The Big Four Building is a historic 19th-century building in Downtown Sacramento, California. It is now located within Old Sacramento State Historic Park and the Old Sacramento National Historic District.

History
The Big Four House was originally three separate buildings constructed over 1851 to 1852, adjacent to the Sacramento River waterfront.  The original three structures included the Stanford Building, the Huntington & Hopkins Building, and the Miller Building.

The Big Four
The lower floors were occupied by merchants, three of whom later became The Big Four (with Charles Crocker), hence the buildings' name. The Big Four were associated with the founding of the First transcontinental railroad linking California with the Eastern U.S. — and were Collis Huntington, Mark Hopkins, Jr., Leland Stanford, and Charles Crocker. On the second floor these buildings they organized and ran the Central Pacific Railroad Company of California, to plan, build, and operate the western section of the first Transcontinental Railroad. They also founded the Southern Pacific Railroad here.  Huntington, Hopkins & Co., which imported and sold hardware, iron, steel, and coal, occupied 54 "K" Street. The second floor of these structures served as the first offices of the Central Pacific Railroad from 1862 to 1873.

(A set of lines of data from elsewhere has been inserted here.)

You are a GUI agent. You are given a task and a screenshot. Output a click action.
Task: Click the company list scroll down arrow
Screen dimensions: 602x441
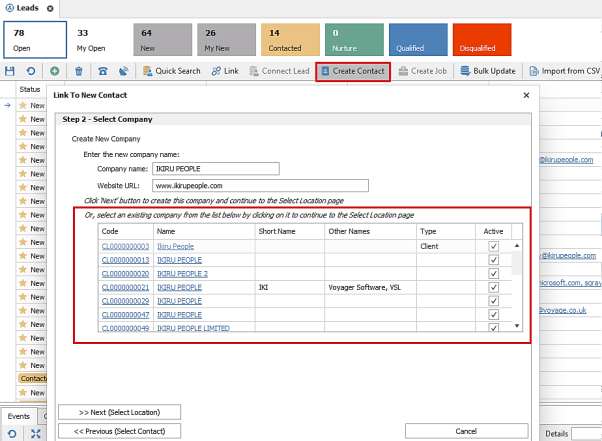click(x=517, y=326)
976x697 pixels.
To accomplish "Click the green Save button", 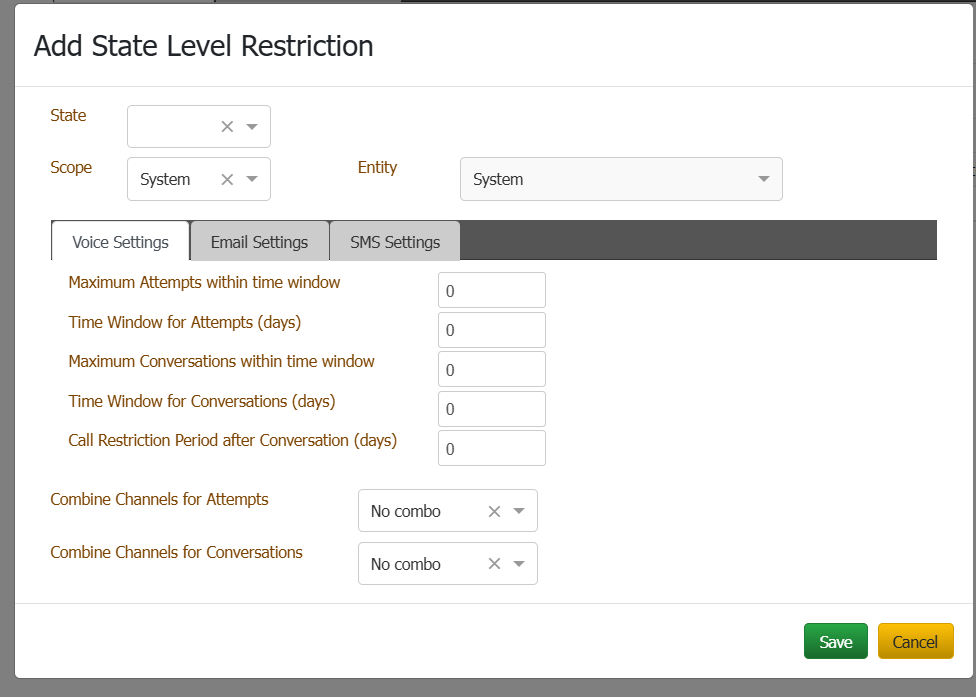I will point(835,642).
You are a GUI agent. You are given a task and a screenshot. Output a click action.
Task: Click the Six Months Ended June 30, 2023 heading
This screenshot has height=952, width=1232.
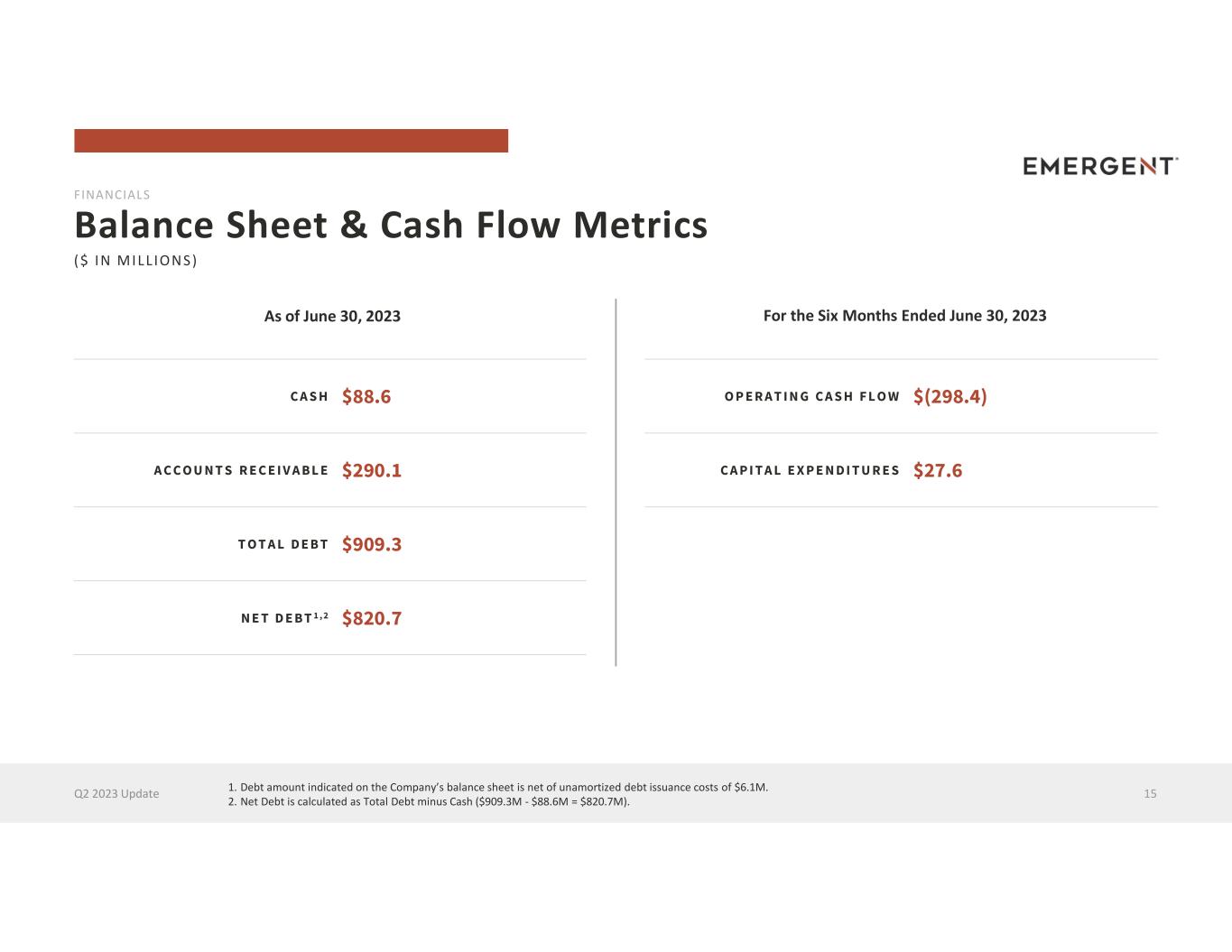click(904, 315)
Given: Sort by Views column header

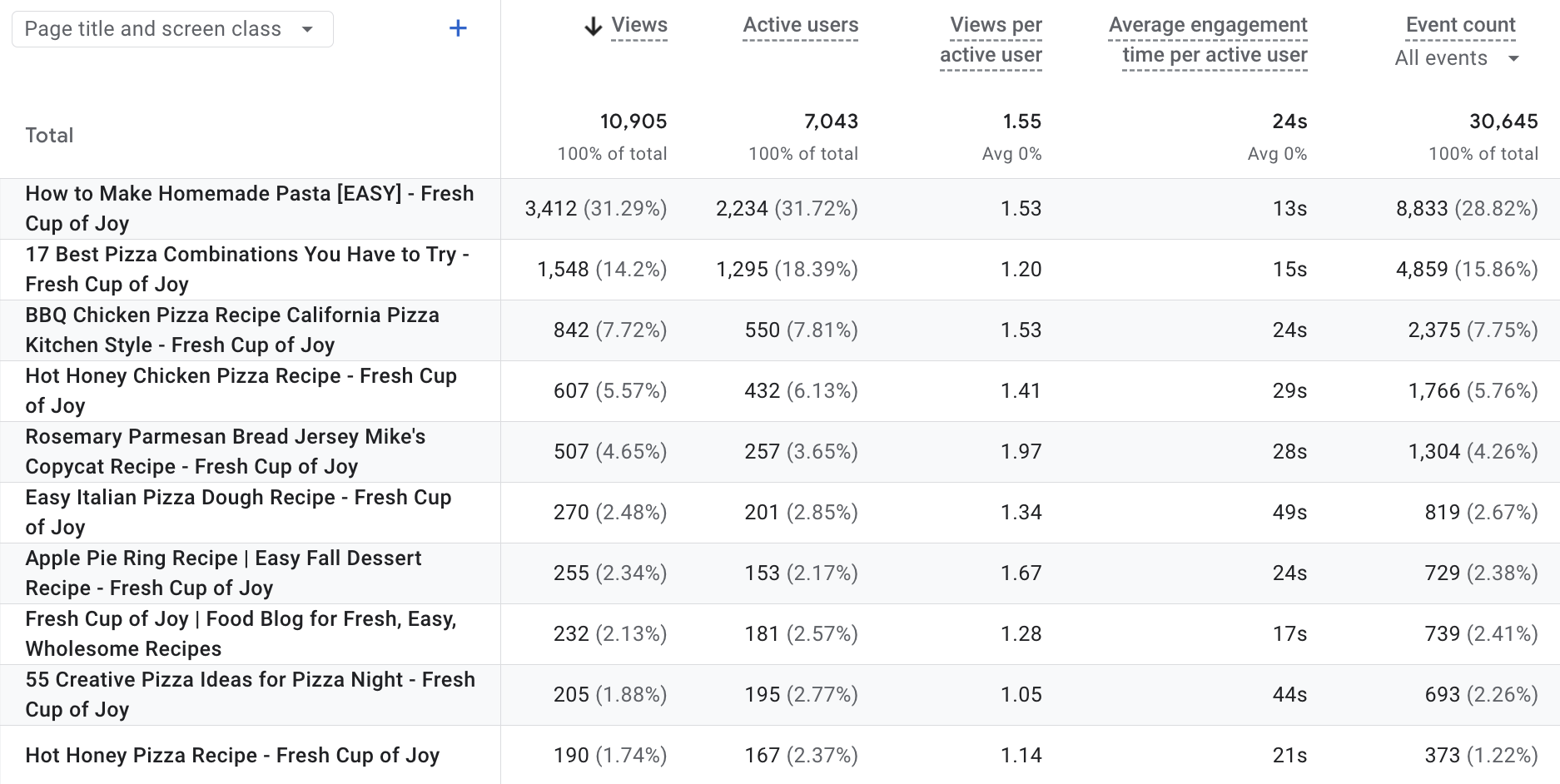Looking at the screenshot, I should click(x=638, y=25).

By 1878 ownership was consolidated, and the structures were enlarged into one building. Over time it has also housed shops, including the Huntington & Hopkins Hardware Store, a bar and cafe, and a hotel on the second floor.

Landmark
The Big Four House was declared a National Historic Landmark on July 4, 1961. It is included within the Old Sacramento Historic District, which also is a National Historic Landmark and on the National Register of Historic Places since its establishment on October 15, 1966.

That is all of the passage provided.